### Entries supplied
•••••
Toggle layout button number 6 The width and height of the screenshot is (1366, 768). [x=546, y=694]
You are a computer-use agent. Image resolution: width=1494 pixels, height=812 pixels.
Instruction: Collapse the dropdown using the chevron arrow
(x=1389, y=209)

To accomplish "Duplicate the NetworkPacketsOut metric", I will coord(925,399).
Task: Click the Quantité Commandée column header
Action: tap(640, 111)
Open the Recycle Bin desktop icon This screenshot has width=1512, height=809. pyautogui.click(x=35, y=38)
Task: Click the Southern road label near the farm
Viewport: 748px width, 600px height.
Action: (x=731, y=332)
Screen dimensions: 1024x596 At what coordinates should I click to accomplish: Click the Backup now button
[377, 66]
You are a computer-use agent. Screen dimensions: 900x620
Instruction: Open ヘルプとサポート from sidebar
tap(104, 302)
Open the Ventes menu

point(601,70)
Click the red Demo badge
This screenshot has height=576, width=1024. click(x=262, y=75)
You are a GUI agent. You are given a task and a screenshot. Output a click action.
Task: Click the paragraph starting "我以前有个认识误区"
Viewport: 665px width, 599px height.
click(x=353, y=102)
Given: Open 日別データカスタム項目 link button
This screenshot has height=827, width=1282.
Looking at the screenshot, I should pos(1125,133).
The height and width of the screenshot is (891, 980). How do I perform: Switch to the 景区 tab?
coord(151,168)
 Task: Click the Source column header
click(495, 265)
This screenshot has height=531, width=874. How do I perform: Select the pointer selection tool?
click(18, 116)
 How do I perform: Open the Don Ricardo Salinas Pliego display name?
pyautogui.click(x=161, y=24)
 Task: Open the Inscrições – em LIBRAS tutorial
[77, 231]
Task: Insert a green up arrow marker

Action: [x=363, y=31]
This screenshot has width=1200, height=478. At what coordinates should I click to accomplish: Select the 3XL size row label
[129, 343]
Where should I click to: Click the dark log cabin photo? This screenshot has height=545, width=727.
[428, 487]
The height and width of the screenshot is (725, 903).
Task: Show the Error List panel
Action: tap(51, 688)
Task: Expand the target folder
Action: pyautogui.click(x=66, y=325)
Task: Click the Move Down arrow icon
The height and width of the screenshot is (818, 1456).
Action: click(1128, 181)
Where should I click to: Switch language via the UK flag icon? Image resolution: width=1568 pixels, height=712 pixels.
•••••
What you return should be exactly the lines above, starting at the one with "How do I perform: Open" and ending at the one with "Task: Click the Move Down arrow icon", and nothing else.

 How do I perform: Open the Don Ricardo Salinas Pliego display name?
pyautogui.click(x=161, y=24)
 Task: Open the Inscrições – em LIBRAS tutorial
[77, 231]
Task: Insert a green up arrow marker

Action: [x=363, y=31]
This screenshot has width=1200, height=478. At what coordinates should I click to accomplish: Select the 3XL size row label
[129, 343]
Where should I click to: Click the dark log cabin photo? This screenshot has height=545, width=727.
[428, 487]
The height and width of the screenshot is (725, 903).
Task: Show the Error List panel
Action: tap(51, 688)
Task: Expand the target folder
Action: pyautogui.click(x=66, y=325)
Task: Click the Move Down arrow icon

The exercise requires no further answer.